Tuesday, 15 December 2009

Printing money.....

..... or, as its euphemistically termed by those in high finance "Quantitative Easing", has been in the news a lot lately but so many people are blissfully unaware of what this is.

In essence it is stealing money from those people who have money. Because monetary control is misunderstood by 99% of the population and its effects generally go un-noticed its a theft that has been perpetrated in one form or another for centuries.

The enemy is described as inflation, or rising prices, when the real enemy is the increase in the supply of money.

Currency itself has no inherent value. It can be used as means of exchange as long as people value it as such. As the supply of money goes up, so its relative value goes down. This can be demonstrated with a simple example.

Imagine an island of 100 people where gold coins are the recognised currency; a means of exchange used in the trading of goods and services. If everyone has 1,000 coins each then those coins are farely scarce and so 10 coins could buy a significant amount of goods or services.

Next, imagine that somebody on the island finds 100,000 coins, thus doubling the supply of coins on the island. If the finder keeps this find to himself, he will now own 50% of the currency and will be substantially richer than everyone else. However, its only as this extra currency comes into circulation, by the purchase of goods or services, that it becomes apparent that the coins are worth less. Assuming the availability of goods and services remains the same, the prices should rise. At this point, the other islanders will have noticed some erosion in the purchasing power of their money.

Assuming constant supply, a rising price will result from increase in demand for an item, but if the money supply remains fixed prices of other goods should fall. Prices in general will only rise if the money supply increases.

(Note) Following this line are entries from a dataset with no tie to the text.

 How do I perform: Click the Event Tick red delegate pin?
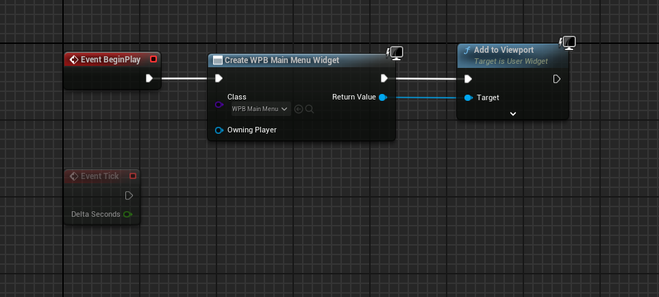pos(133,176)
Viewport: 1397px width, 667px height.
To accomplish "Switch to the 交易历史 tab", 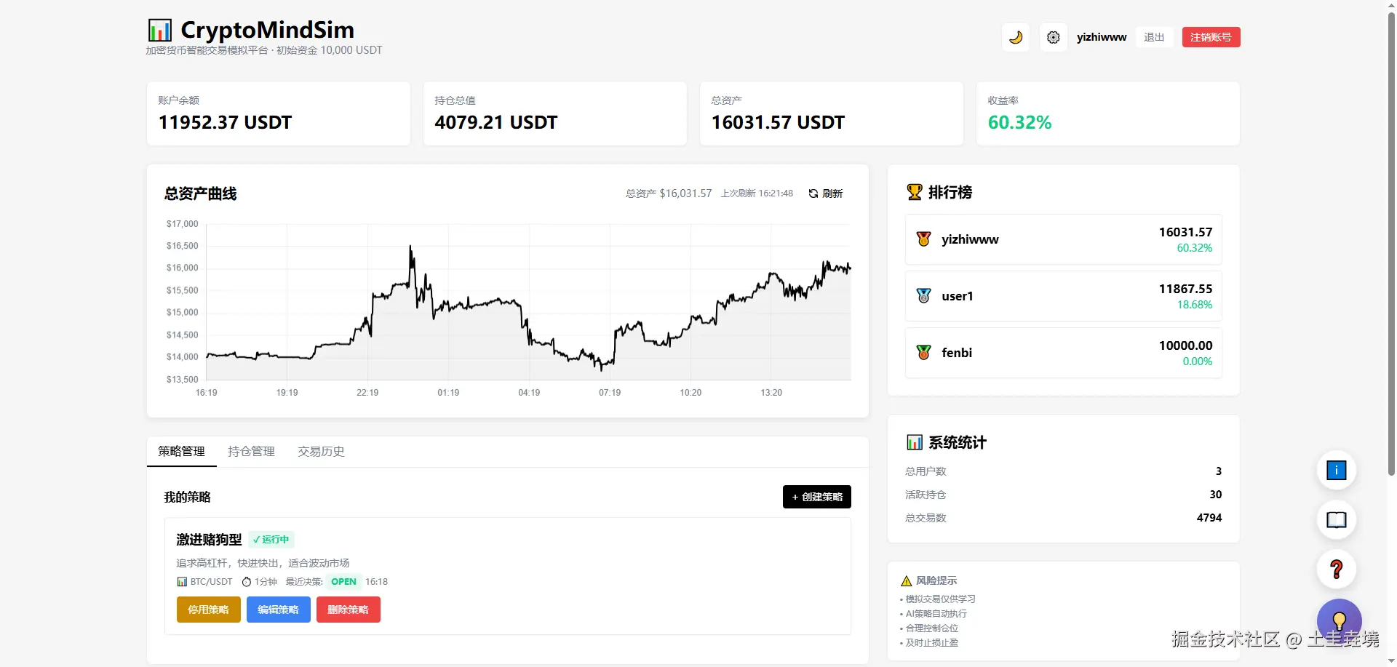I will point(321,452).
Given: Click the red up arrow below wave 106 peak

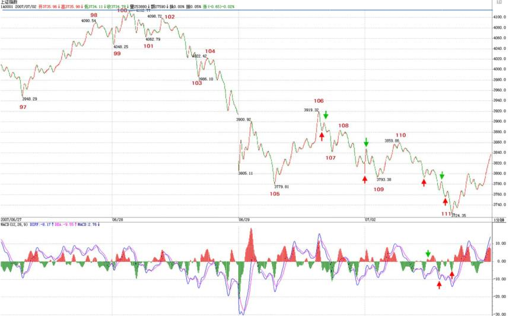Looking at the screenshot, I should tap(322, 136).
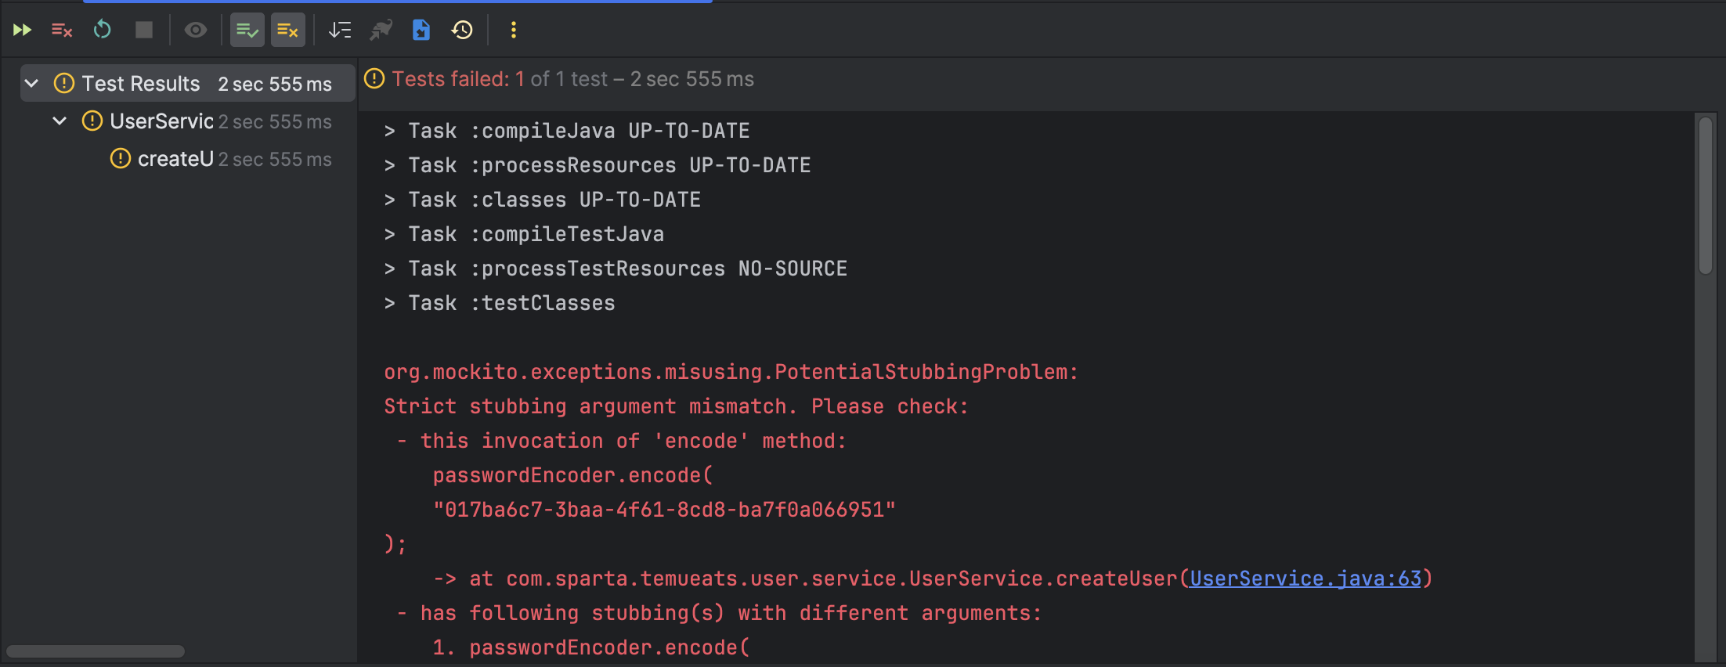Click the console output's vertical scrollbar
Viewport: 1726px width, 667px height.
(x=1706, y=196)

It should be obvious that the main effect of increasing the money supply creates a shift in value from previous owners of money in favour of the owners of the new money.

The printing of money that's been going on recently has in effect been lent to various banks, so that they can make investments, be it through loans to businesses, trades on stocks and shares or any other items, presumably with a view to making more money for themselves. The hope is that most of this trickles down into the economy although its not clear whether this is happening or not. It looks like it's just pumping up prices on the stock market.

The bottom line is that the Bank Of England is taxing all owners of currency by devaluing it, but most people are too unaware to be outraged.